LEVANTE-EMV VALENCIA
La incógnita arqueológica respecto a la figura del Rey Jaume I El Conqueridor y su linaje se mantiene en el tiempo. En esta ocasión, la intriga ronda el mechón de cabello que Felix Millet, ex presidente del Palau de la Música catalán, conservaba en la sede del Orfeó y que tradicionalmente ha sido atribuido al monarca.
Así, el Departament de Cultura envió recientemente al Orfeó una comunicación para investigar si realmente el mechón pertenece o no al célebre rey. Llegados a este acuerdo por ambas partes, será en breve cuando un exhaustivo análisis determine el regio origen de la cabellera en cuestión. Y es que la sala de juntas de la entidad está decorada con un antiguo relicario que desde hace años alberga un manojo de cabello sin identificar oficialmente. Mientras tanto, los miembros del equipo de investigación recopilan toda la documentación posible respecto a Jaume I y su linaje.
No es esta la primera vez que los restos del rey y sus descendientes son objeto de análisis arqueológicos. A finales del mes de marzo fueron analizados los restos del rey Pere el Gran, hijo de Jaume I. De esa investigación se pudo averiguar que fue embalsamado, estaba sano y medía 1,73 metros, algo más que lo habitual en aquella época.

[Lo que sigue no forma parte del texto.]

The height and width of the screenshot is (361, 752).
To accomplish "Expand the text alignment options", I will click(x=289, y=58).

Pere el Gran (Valencia, 1240 - Vilafranca del Penedès, 1285) es el hijo de Jaume I, el monarca que fundó el Reino de Valencia, de ahí la importancia del estudio de sus restos, que fue anunciado el pasado mes de noviembre por la Generalitat de Catalunya y el Museo de Historia dentro de las actividades por los 850 años del monasterio de Santes Creus, muy cercano al de Poblet, donde está el sarcófago de Jaume I. Otro dato que avala la relevancia de esta investigación es que el cuerpo de Pere el Gran (III de Aragón, II de Cataluña y I de Valencia) es el único sin profanar de todo su linaje desde que fue depositado en su tumba actual entre los años 1302 y 1303.
El rito del cabello
Sin embargo, el cabello almacenado en el Orfeó catalán no es la primera muestra que los investigadores descubren. Una sorpresa para los técnicos ha sido encontrar en la tumba de Pere el Gran un mechón de cabellos, que no se sabe si pertenecen al rey o a algún miembro de su familia. La práctica de dejar muestras de cabello en enterramientos se había encontrado en otras épocas, como la griega, pero nunca antes en la Edad Media, según explicó al Generalitat de Cataluña en su momento.

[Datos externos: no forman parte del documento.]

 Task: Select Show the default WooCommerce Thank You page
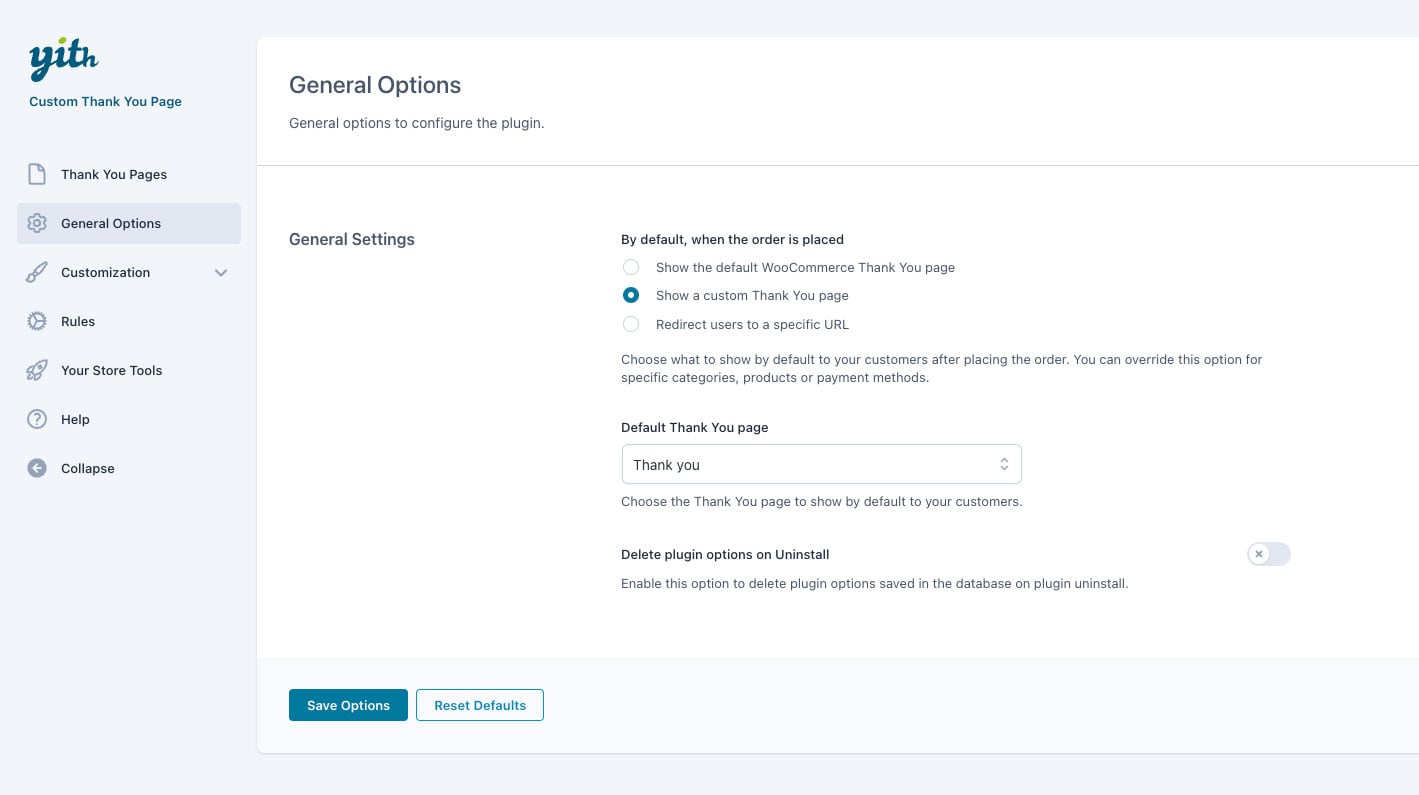click(631, 267)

El informe presentado entonces por el conseller de Cultura catalán, Joan Manuel Tresserras, incidía en que los resultados del ADN de Pere el Gran pueden "abrir la puerta a una futura investigación" que abarque el conjunto de los reyes de la Corona de Aragón, y se refiere, en concreto, a los enigmas de Jaume I. La tumba de éste en el monasterio de Poblet (Tarragona) fue profanada en el siglo XIX y su sepulcro, ante la duda, conserva en la actualidad dos cráneos. El ADN del hijo del Conquistador puede resolver estos enigmas, pero para ello será necesario abrir el sarcófago de Poblet, algo que cuenta con el beneplácito de la Generalitat catalana y que puede eliminar muchas trabas.